To compare the incidence rates of serious cardiovascular events in adult initiators of amphetamines or atomoxetine to rates in non-users.
This was a retrospective cohort study of new amphetamines (n = 38,586) or atomoxetine (n = 20,995) users. Each medication user was matched to up to four non-users on age, gender, data source, and state (n = 238,183). The following events were primary outcomes of interest 1) sudden death or ventricular arrhythmia, 2) stroke, 3) myocardial infarction, 4) a composite endpoint of stroke or myocardial infarction. Cox proportional hazard regression was used to calculate propensity-adjusted hazard ratios for amphetamines versus matched non-users and atomoxetine versus matched non-users, with intracluster dependence within matched sets accounted for using a robust sandwich estimator.
The propensity-score adjusted hazard ratio for amphetamines use versus non-use was 1.18 (95% CI: 0.55–2.54) for sudden death/ventricular arrhythmia, 0.80 (95% CI: 0.44–1.47) for stroke, 0.75 (95% CI: 0.42–1.35) for myocardial infarction, and 0.78 (95% CI: 0.51–1.19) for stroke/myocardial infarction. The propensity-score adjusted hazard ratio for atomoxetine use versus non-use was 0.41 (95% CI: 0.10–1.75) for sudden death/ventricular arrhythmia, 1.30 (95% CI: 0.52–3.29) for stroke, 0.56 (95% CI: 0.16–2.00) for myocardial infarction, and 0.92 (95% CI: 0.44–1.92) for stroke/myocardial infarction.

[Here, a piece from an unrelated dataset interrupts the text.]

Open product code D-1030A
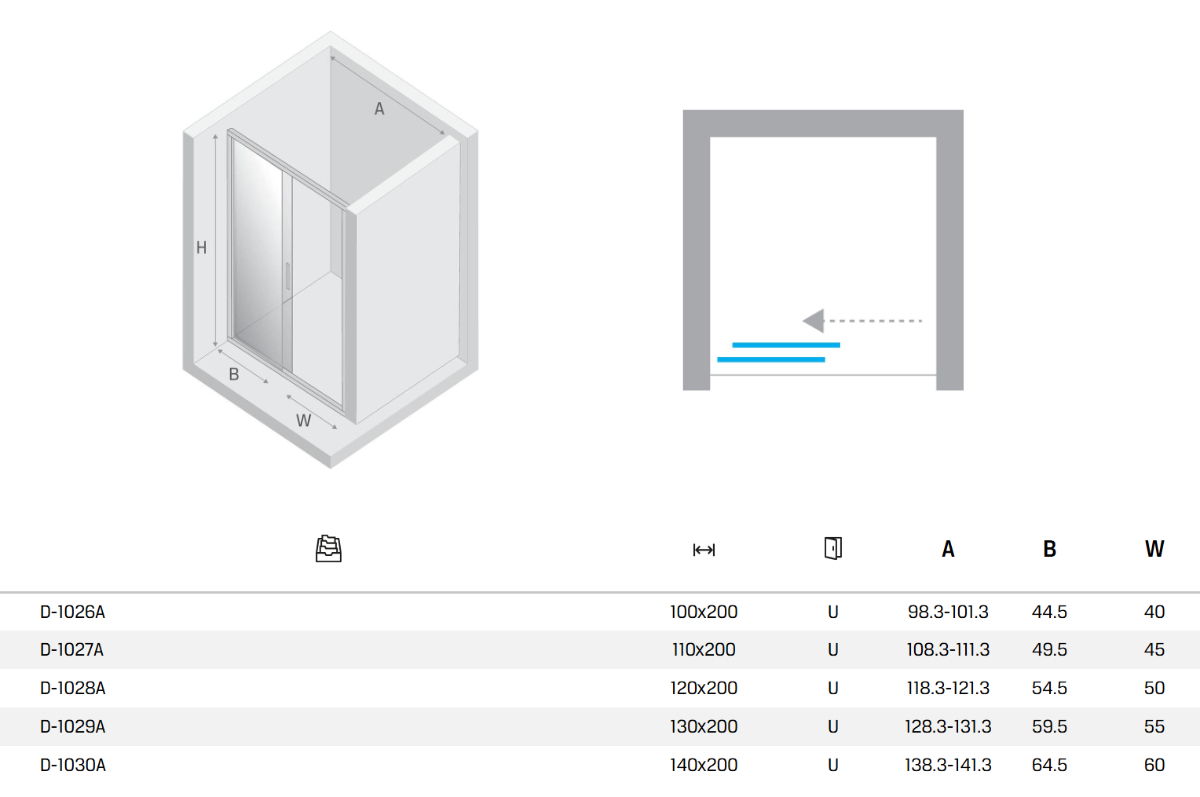 point(73,765)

Citation: Schelleman H, Bilker WB, Kimmel SE, Daniel GW, Newcomb C, Guevara JP, et al. (2013) Amphetamines, Atomoxetine and the Risk of Serious Cardiovascular Events in Adults. PLoS ONE 8(1): e52991. https://doi.org/10.1371/journal.pone.0052991
Editor: Silvia Alessi-Severini, University of Manitoba, Canada
Received: August 5, 2012; Accepted: November 22, 2012; Published: January 30, 2013
Copyright: © 2013 Schelleman et al. This is an open-access article distributed under the terms of the Creative Commons Attribution License, which permits unrestricted use, distribution, and reproduction in any medium, provided the original author and source are credited.
Funding: This study was funded through a sponsored research agreement with Shire Development Inc., with infrastructure support provided by the National Institutes of Health (CTSA UL1RR024134). The funders had no role in study design, data collection and analysis, decision to publish, or preparation of the manuscript. The authors were responsible for all aspects of the study and independently performed and analyzed the study, and wrote the manuscript. The authors had the right to publish the results and determine the paper's final wording. Shire approved the protocol and was given the opportunity to provide non-binding written comments on a draft of this manuscript.
Competing interests: The authors have read the journal's policy and have the following conflicts. All authors received salary support from Shire through their employer. Dr. Schelleman has had travel to scientific conferences paid for by pharmacoepidemiology training funds contributed by pharmaceutical manufacturers. Dr. Bilker has consulted for Johnson and Johnson, unrelated to ADHD medications. Dr. Kimmel has consulted for Novartis, GlaxoSmithKline, Ortho-McNeil, and other pharmaceutical companies, all unrelated to ADHD medications. Drs. Daniel and Cziraky are employed by HealthCore Inc. which conducts research for and receives funding from pharmaceutical manufacturers for research services. Dr. Strom is the principal investigator of a training program funded in part by Abbott and Novartis and has consulted for several pharmaceutical companies that make ADHD medications, unrelated to these drugs. Dr. Hennessy has had grant funding from Abbott and has consulted for Abbott and Teva, unrelated to ADHD medications. This does not alter the authors' adherence to all the PLOS ONE policies on sharing data and materials.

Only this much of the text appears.